» **TASK TO CARRY OUT**: Return every line of the material below that contains the string "resolution", matching case exactly.
━━ INPUT FOR THIS TASK
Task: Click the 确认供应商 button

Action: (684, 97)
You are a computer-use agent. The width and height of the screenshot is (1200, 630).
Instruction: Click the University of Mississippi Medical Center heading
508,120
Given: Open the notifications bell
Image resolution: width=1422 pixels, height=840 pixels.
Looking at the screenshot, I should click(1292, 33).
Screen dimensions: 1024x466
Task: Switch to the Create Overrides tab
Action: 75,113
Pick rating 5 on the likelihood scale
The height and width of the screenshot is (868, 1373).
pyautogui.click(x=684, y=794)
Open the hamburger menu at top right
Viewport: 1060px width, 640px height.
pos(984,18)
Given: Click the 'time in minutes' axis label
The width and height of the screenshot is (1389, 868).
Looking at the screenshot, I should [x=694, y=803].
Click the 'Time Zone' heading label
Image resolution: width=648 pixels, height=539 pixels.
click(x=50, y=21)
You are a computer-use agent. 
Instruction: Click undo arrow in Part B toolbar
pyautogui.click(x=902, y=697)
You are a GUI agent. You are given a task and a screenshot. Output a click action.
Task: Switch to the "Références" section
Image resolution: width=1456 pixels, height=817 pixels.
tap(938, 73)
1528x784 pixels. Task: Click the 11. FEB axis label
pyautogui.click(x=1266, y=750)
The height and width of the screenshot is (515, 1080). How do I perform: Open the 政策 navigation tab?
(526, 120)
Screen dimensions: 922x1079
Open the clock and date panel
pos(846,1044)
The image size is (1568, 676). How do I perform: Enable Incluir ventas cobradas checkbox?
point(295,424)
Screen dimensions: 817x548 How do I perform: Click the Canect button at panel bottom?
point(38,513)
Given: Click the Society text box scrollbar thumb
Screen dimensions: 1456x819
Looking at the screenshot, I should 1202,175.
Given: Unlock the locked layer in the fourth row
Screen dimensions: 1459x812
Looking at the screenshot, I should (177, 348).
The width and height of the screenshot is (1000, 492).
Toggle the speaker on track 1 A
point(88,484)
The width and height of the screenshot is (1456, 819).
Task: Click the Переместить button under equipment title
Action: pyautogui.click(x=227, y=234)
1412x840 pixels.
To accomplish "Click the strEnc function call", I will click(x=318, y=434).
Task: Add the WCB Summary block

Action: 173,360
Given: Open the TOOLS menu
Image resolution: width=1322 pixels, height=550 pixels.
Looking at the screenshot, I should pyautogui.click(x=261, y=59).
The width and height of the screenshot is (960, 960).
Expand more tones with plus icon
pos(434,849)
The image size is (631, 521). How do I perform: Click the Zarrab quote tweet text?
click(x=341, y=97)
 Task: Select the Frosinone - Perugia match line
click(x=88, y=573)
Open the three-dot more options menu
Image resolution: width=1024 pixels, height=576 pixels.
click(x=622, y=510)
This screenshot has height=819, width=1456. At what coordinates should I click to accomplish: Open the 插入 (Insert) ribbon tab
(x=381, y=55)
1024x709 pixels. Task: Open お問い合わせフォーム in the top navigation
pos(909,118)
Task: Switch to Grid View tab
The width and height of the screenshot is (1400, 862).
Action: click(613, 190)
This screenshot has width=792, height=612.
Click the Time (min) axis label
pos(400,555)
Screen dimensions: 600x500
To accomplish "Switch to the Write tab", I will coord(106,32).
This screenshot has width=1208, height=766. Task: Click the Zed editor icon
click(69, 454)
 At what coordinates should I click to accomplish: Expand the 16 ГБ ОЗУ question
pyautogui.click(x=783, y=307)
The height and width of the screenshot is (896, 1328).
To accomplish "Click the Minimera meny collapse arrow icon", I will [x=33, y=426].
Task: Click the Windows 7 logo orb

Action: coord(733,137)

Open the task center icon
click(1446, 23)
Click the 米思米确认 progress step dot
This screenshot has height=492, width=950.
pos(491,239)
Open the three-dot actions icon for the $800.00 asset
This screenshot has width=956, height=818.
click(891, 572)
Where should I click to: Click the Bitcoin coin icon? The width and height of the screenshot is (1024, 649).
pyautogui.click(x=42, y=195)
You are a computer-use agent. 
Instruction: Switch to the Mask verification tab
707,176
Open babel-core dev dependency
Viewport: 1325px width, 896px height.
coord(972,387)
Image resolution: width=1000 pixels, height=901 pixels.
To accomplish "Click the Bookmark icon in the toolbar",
━━━━
» **SOLUTION FOR THIS EXERCISE**:
Image resolution: width=1422 pixels, height=840 pixels.
Image resolution: width=648 pixels, height=539 pixels.
Image resolution: width=1456 pixels, height=817 pixels.
Image resolution: width=1322 pixels, height=550 pixels.
Image resolution: width=1024 pixels, height=576 pixels.
Image resolution: width=1000 pixels, height=901 pixels.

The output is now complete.